A friend recently asked me to make a personalised bunting for her little sons nursery. Once upon a time I sold these at various local markets, she had bought one then for her daughter. I enjoyed making it, a bit of a flash back to the past 😉 and the perfect opportunity I thought, to share the process with you.
First you want to make a template. I wanted my finished bunting to be 20cm high by 17cm wide so I drew the triangle at the finished size and then added 1cm all around for seam allowance.
Next cut out your pieces. You want two pieces for each flag. Don’t be lazy like me, iron your fabric before you cut out, it makes the cutting soooo much easier 😉
You also want to cut the fabric for the letters. I find cutting all the pieces the same size and then cutting the letters from the rectangles helps keep the letters all the same size. When you have your letter pieces cut out you want to draw and cut out the letters. For symmetrical letters fold the fabric in half so that you are cutting both sides of the letter at the same time.

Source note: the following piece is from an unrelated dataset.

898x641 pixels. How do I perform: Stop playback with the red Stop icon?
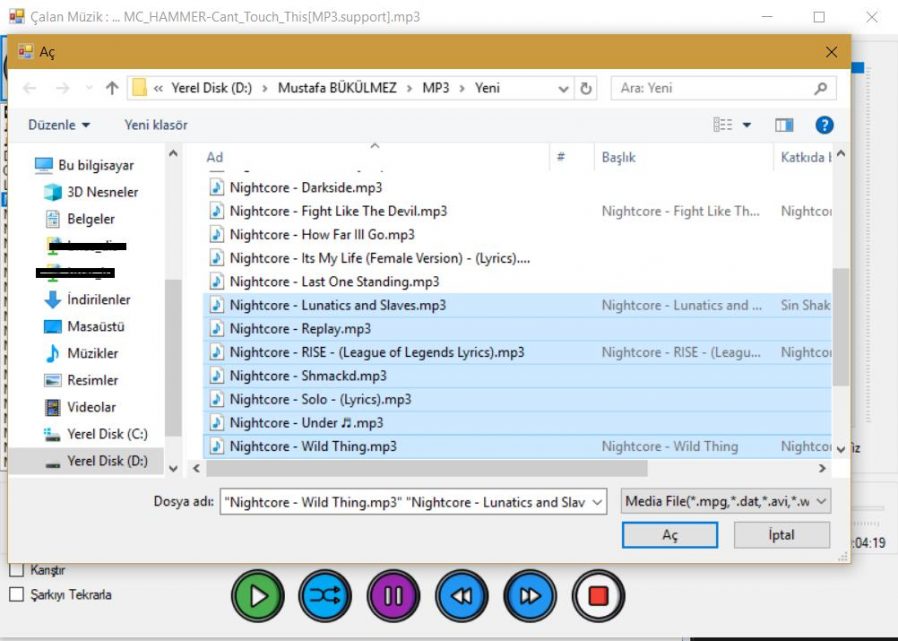click(x=597, y=595)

Now you need to iron double sided interfacing onto the backs of the letters. You can cut out the interfacing for each letter but I just lay the letters on and then place a piece of scrap fabric over the top to pick up the glue that isn’t needed. Iron and allow to cool as per the interfacing instructions and the peel the letters away.
Position the letters on the flags and iron them into place.

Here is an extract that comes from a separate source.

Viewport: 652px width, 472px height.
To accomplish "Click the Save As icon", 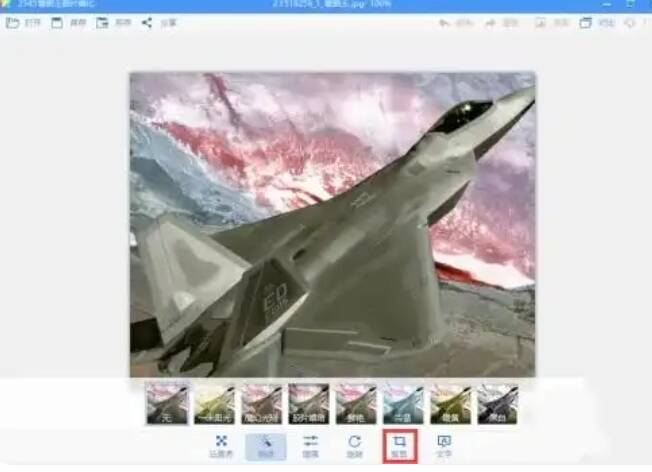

Now using a very close zigzag, sew around each of the letters, or you could hand stitch if you have more patience than me.
Now place the fronts and backs of the flags, right sides together, pin and sew, leaving the top fully open to turn though. When the flags are sewn, trim the excess seem allowance near the point so that they turn though nice and flat.
Now turn through and iron the seems well.
Now you need to pin each flag onto bias binding. You could make your own but I just used commercial ready made to save time. You may need to trim the tops of the flags so that all raw edges are covered by the binding. I used 2 rows of zigzag to ensure that all the edged caught under the binding.
And you’re done!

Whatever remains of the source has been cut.